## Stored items
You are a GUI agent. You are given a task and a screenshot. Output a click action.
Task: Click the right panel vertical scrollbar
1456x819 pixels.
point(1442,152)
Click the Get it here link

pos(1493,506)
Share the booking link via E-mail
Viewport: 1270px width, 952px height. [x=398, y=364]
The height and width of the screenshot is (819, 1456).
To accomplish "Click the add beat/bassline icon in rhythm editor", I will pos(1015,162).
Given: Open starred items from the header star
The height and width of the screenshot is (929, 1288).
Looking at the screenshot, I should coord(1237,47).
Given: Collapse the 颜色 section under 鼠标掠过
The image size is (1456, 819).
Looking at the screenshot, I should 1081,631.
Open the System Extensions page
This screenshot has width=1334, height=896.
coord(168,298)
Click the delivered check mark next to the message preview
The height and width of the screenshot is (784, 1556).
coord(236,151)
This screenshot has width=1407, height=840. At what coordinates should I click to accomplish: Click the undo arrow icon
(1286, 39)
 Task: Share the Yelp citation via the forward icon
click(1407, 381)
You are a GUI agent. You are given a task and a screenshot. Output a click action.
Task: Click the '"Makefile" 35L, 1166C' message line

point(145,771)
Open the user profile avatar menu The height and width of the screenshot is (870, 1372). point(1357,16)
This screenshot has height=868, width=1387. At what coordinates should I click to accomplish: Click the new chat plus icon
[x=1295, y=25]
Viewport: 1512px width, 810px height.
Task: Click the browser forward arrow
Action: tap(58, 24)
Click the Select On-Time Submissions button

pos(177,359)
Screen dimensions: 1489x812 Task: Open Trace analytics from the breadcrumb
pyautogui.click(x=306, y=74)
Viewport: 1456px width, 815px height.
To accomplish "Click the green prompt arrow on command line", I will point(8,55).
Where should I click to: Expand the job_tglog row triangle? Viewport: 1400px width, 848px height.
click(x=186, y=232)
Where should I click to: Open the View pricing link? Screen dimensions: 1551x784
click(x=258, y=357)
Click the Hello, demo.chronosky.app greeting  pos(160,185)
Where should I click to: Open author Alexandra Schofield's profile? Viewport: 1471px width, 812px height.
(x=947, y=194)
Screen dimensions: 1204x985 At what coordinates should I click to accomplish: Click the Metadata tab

## Goal of the exercise
Could you find each line in the entries that contains the string "will" and copy it?

## Output of the exercise
To accomplish "Click the add beat/bassline icon in rhythm editor", I will pos(1015,162).
To accomplish "Click the green prompt arrow on command line", I will point(8,55).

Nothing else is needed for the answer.